• **Exercise instructions**:
A. In the severance provisions, rewrite the passage starting with "(a) Upon the" and going on through "Change in Control.", changing "Employee" to "Executive".
B. List every event that the severance provisions define as a Triggering Event.
C. Carry on the severance agreement text from its last sentence.

• **Excerpt provided**:
3. SEVERANCE AND CHANGE OF CONTROL PROVISIONS.
(a) Upon the occurrence of a Triggering Event (as hereinafter defined),
Employee shall be entitled to the immediate receipt of Severance
Payments and Benefits (as hereinafter defined) from the Company in
accordance with the terms hereinafter set forth; and
(b) Upon the occurrence of a Change in Control or within six (6) months
after a Change in Control, Employee shall be entitled to the immediate
receipt of Severance Payments and Benefits (as hereinafter defined)
from the Company in accordance with the terms hereinafter set forth
provided Employee remains with the Company for a transition period of
no less than six (6) months following the Change in Control.
(C) TRIGGERING EVENT. The occurrence of any of the following events shall
be defined as a "Triggering Event" for purposes hereof:
(1) The involuntary termination of Employee's employment other
than for Cause;
(2) The voluntary resignation of Employee for any reason
whatsoever within six (6) months following a Change of
Control;
(3) The voluntary resignation of Employee for Good Reason; or
(4) The death or Disability of the Employee (as defined
herein).
(D) SEVERANCE PAYMENTS AND BENEFITS. For purposes of this Agreement, the
"Severance Payments and Benefits" shall mean:
(1) A lump sum payment equal to: one-fourth (1/4) multiplied by
the Employee's annual Base Salary in effect immediately
preceding the Triggering Event;
(2) All stock options, warrants, other stock appreciation
rights and other similar securities shall become
immediately and fully vested and all conditions applicable
to all contingently issued options, warrants, stock
appreciation rights and other similar securities shall be
deemed waived by the Company;
(3) All benefits applicable to Employee and his family members,
including, without limitation, all life insurance, group
health insurance, dental plans, disability plans,
retirement plans and other employee benefit plans of the
Company of the Agreement shall continue for a period of
three (3) months following the Triggering Event;
(4) In the event that Severance Payments and Benefits are
deemed to be "excess parachute payments" as defined under
Section 280G of the Internal Revenue Code, then the Company
shall pay to Employee an additional lump sum cash payment
as shall be necessary to provide Employee with the same
after-tax compensation and benefits as if no such excise
tax had been imposed;
(5) The Company shall pay as and when due any and all
attorneys' fees and costs that Employee may incur in
connection with the enforcement of his rights under this
Agreement or any dispute or settlement in connection
herewith; and
(6) Severance Payments and Benefits will not be subject to
mitigation in any respect.
4. STOCK OPTIONS, WARRANTS AND STOCK APPRECIATION RIGHTS (SARS).
Notwithstanding the foregoing, all stock options, warrants, stock
appreciation rights and other similar securities shall immediately vest upon the
occurrence of a Change in Control and at such time all conditions applicable to
contingently issued options, warrants, stock appreciation rights and other
securities shall be deemed waived by the Company.

• **Supplied data**:

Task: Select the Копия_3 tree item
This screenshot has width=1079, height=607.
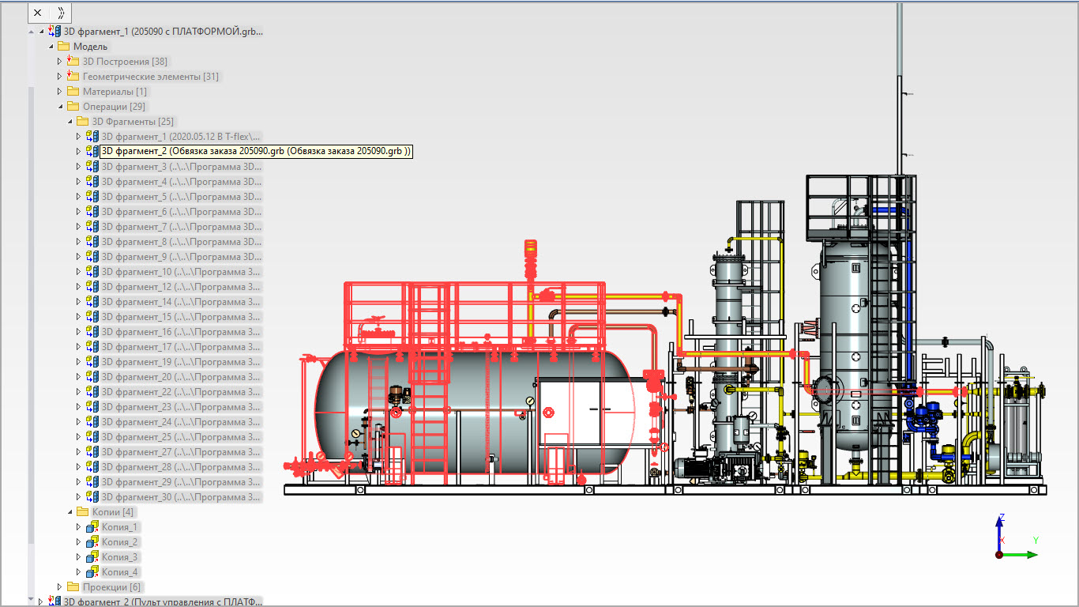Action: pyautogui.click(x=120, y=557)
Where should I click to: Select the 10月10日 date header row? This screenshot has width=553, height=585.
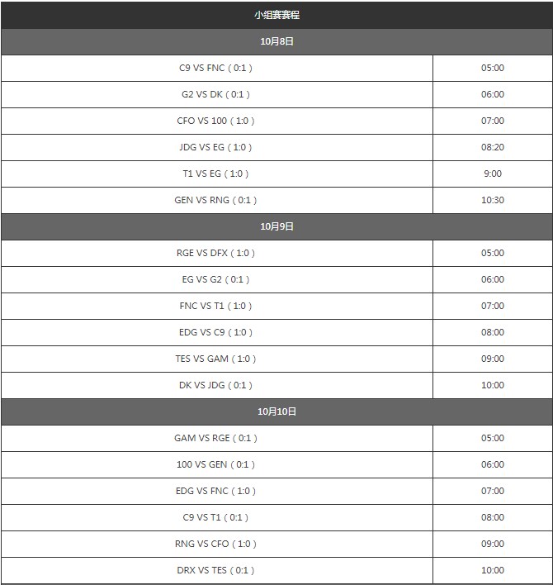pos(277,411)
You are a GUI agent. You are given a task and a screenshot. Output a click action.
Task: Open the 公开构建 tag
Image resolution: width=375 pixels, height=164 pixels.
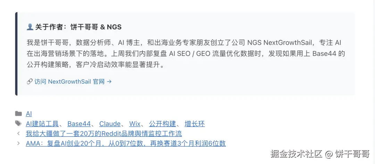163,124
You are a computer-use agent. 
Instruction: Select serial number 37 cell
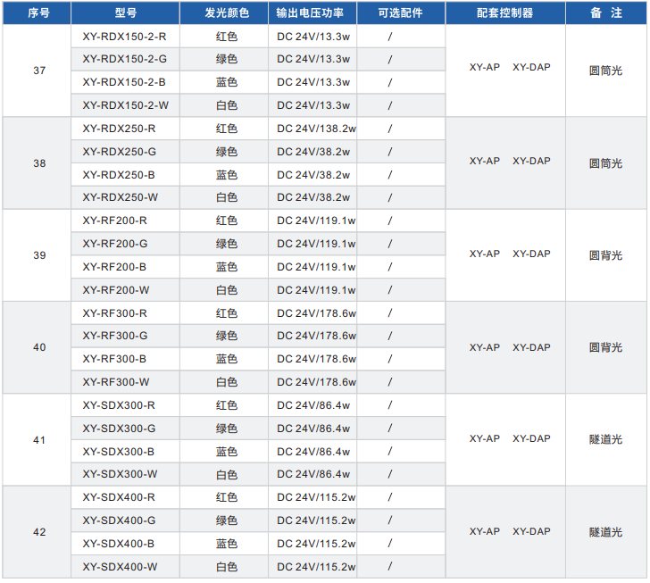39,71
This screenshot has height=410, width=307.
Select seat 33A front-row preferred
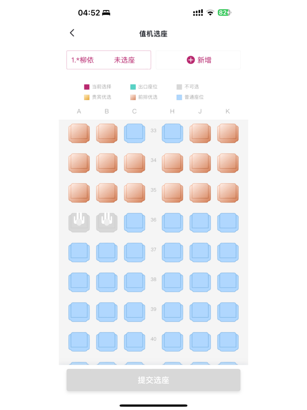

• **Answers to the exercise**:
A.
(a) Upon the occurrence of a Triggering Event (as hereinafter defined),
Executive shall be entitled to the immediate receipt of Severance
Payments and Benefits (as hereinafter defined) from the Company in
accordance with the terms hereinafter set forth; and
(b) Upon the occurrence of a Change in Control or within six (6) months
after a Change in Control, Executive shall be entitled to the immediate
receipt of Severance Payments and Benefits (as hereinafter defined)
from the Company in accordance with the terms hereinafter set forth
provided Executive remains with the Company for a transition period of
no less than six (6) months following the Change in Control.

B.
- The involuntary termination of Employee's employment other than for Cause
- The voluntary resignation of Employee for any reason whatsoever within six (6) months following a Change of Control
- The voluntary resignation of Employee for Good Reason
- The death or Disability of the Employee

C.
5. REPRESENTATIONS AND WARRANTIES. Employee represents and warrants to the
Company that he is under no contractual or other restriction or obligation that
would prevent the performance of his duties hereunder or interfere with the
rights of the Company hereunder.
6. DISCLOSURE AND PROTECTION OF CONFIDENTIAL INFORMATION.
(a) For purposes of this Agreement, "Confidential Information" means
knowledge, information and material which is proprietary to the
Company, of which Employee may obtain knowledge or access through
or as a result of his employment by the Company (including
information conceived, originated, discovered or developed in
whole or in part by Employee). Confidential Information includes,
but is not limited to, (i) technical knowledge, information and
material such as trade secrets, processes, formulas, data,
know-how, improvements, inventions, computer programs, drawings,
patents, and experimental and development work techniques, and
(ii) marketing and other information, such as supplier lists,
customer lists, marketing and business plans, business or
technical needs of customers, consultants, licensees or suppliers
and their methods of doing business, arrangements with customers,
consultants, licensees or suppliers, manuals and personnel records
or data. Confidential Information also includes any information
described above which the Company obtains from another party and
which the Company treats as proprietary or designates as
confidential, whether or not owned or developed by the Company.
Notwithstanding the foregoing, any information which is or becomes
available to the general public otherwise than by breach of this
Section 11 shall not constitute Confidential Information for
purposes of this Agreement.
(b) During the term of Employee's employment with the Company and
thereafter, Employee agrees, to hold in confidence all
Confidential Information and to not use such information for the
protection of Confidential Information, and will inform the
Company of any defects in, or improvements that could be made to,
such rules and regulations.
(c) Employee will abide by any and all security rules and regulations,
whether formal or informal, that may from time to time be imposed
by the Company for the protection of Confidential Information, and
will inform the Company of any defects in, or improvements that
could be made to, such rules and regulations.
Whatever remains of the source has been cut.